In the case of otitis media with effusion, doctors recommend a wait-and-see approach before administering medication. The fluid usually clears on its own after an adjustment in environmental factors, such as breastfeeding, and avoiding secondary smoke and other allergens

  • AntibioticsAmoxicillin is the most prescribed antibiotic to children and it is usually taken for seven to ten days. However, the use of antibiotics in treating otitis media has become a controversial issue among medical practitioners, as it may lead to high antimicrobial resistance.
  • Over-the-counter medicationParacatemol or Ibuprofen may be prescribed to control the symptoms of otitis media.
  • Myringotomy – An otolaryngologist, who is an ear, nose and throat specialist, insert tympanostomy tubes or grommets through the eardrum to drain the fluid. This surgical procedure is usually administered to children with recurring bouts of otitis media.
  • Adenoidectomy - The doctor may recommend the surgical removal of adenoids as a last resort. However, this procedure will only apply to patients aged four years or older, if otitis media is serious and has lasted for over three months, and the adenoids are inflamed.

Possible complications

If untreated, otitis media may lead to permanent hearing loss. Other possible complications include perforated eardrum, chronic and recurrent ear infections, enlarged adenoids, or [[[mastoiditis]], which is an inflammation of the bone of the skull behind the ear. Meningitis, which is an infection of the brain, and cholesteatoma, which is the formation of cyst in the middle ear, are uncommon but may occur and are life-threatening.

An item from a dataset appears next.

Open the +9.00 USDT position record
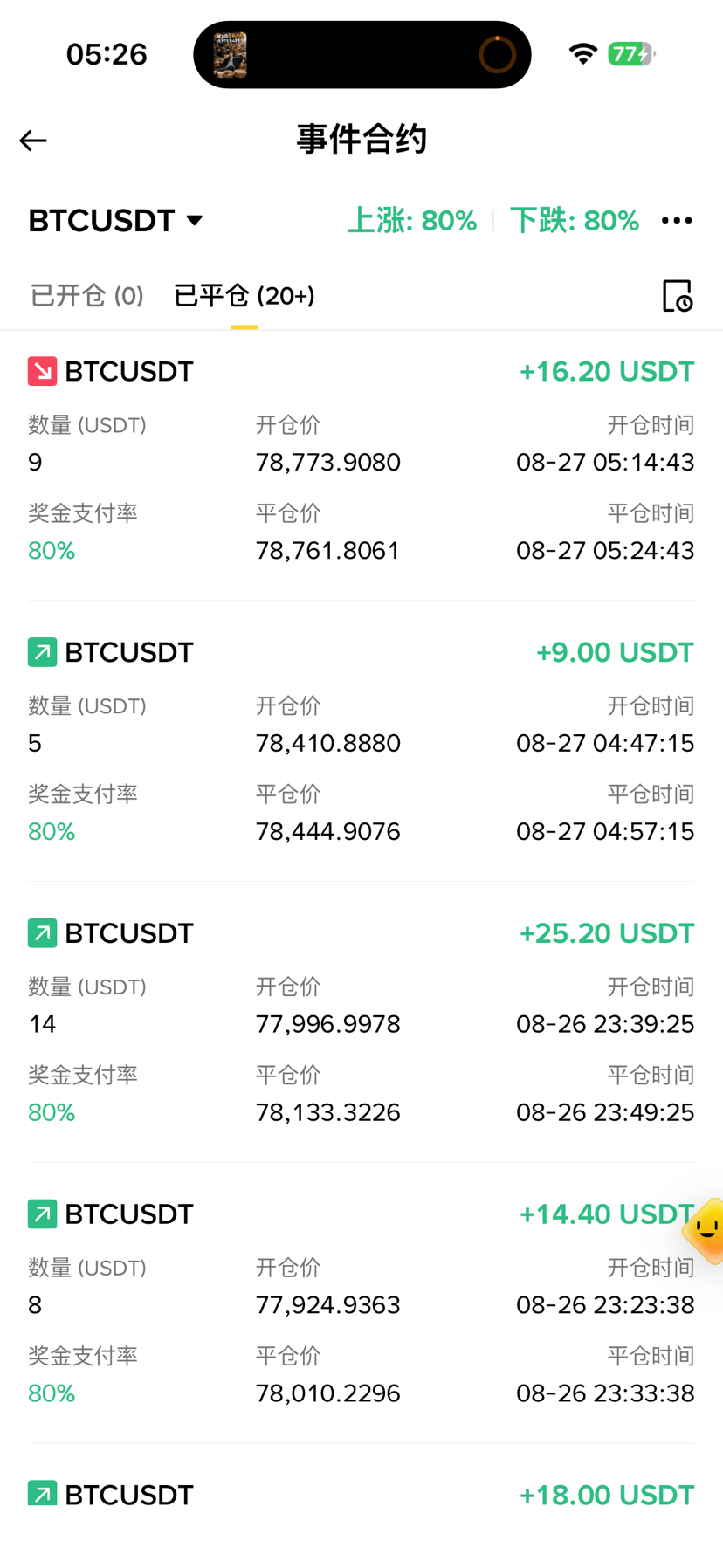723x1568 pixels. pyautogui.click(x=362, y=741)
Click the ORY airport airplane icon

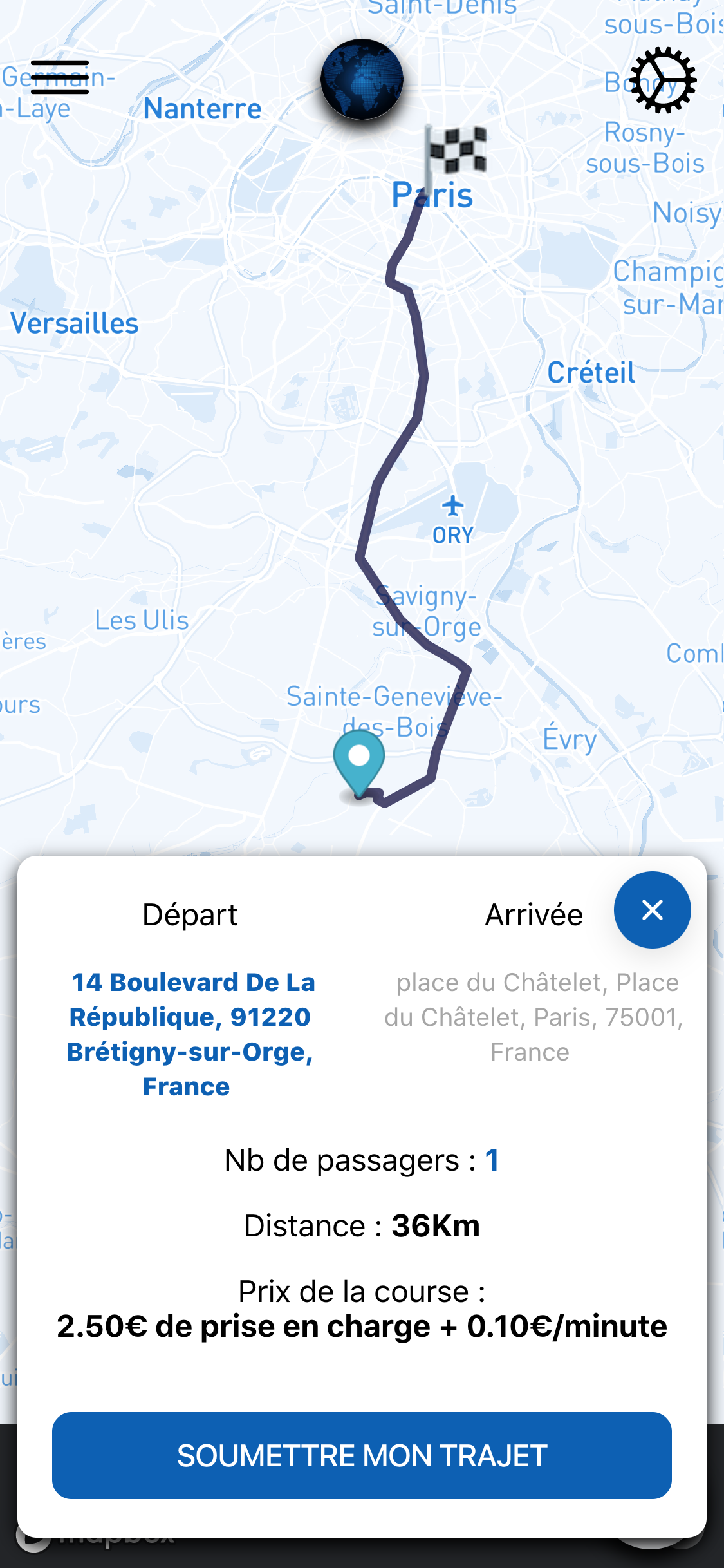click(x=454, y=505)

A child’s risk of contracting otitis media may be reduced by observing the following:

  • Breastfeed the baby for at least four months. Breastfeeding immunizes the child from acute otitis media and the breastfeeding position allows for better Eustachian tube function. If the baby has to be bottle-fed, hold the baby in an upright, seated position. Do not allow the child to lie down with the bottle.
  • Keep the child away from secondhand smoke.
  • Ensure that the child receives vaccination. Pneumococcal vaccines reduces the risk of otitis media occurrence in children.

Philippine scenario

  • The cost of treating one otitis media episode in the Philippines is estimated at US$ 4.
  • Gretchen Navarro-Locsin of St. Luke’s Medical Center’s Department of Otolaryntology lobbies the need for vaccination to avoid the spread of otitis media in Asia in a symposium organized by Glaxo-Smithkline Philippines.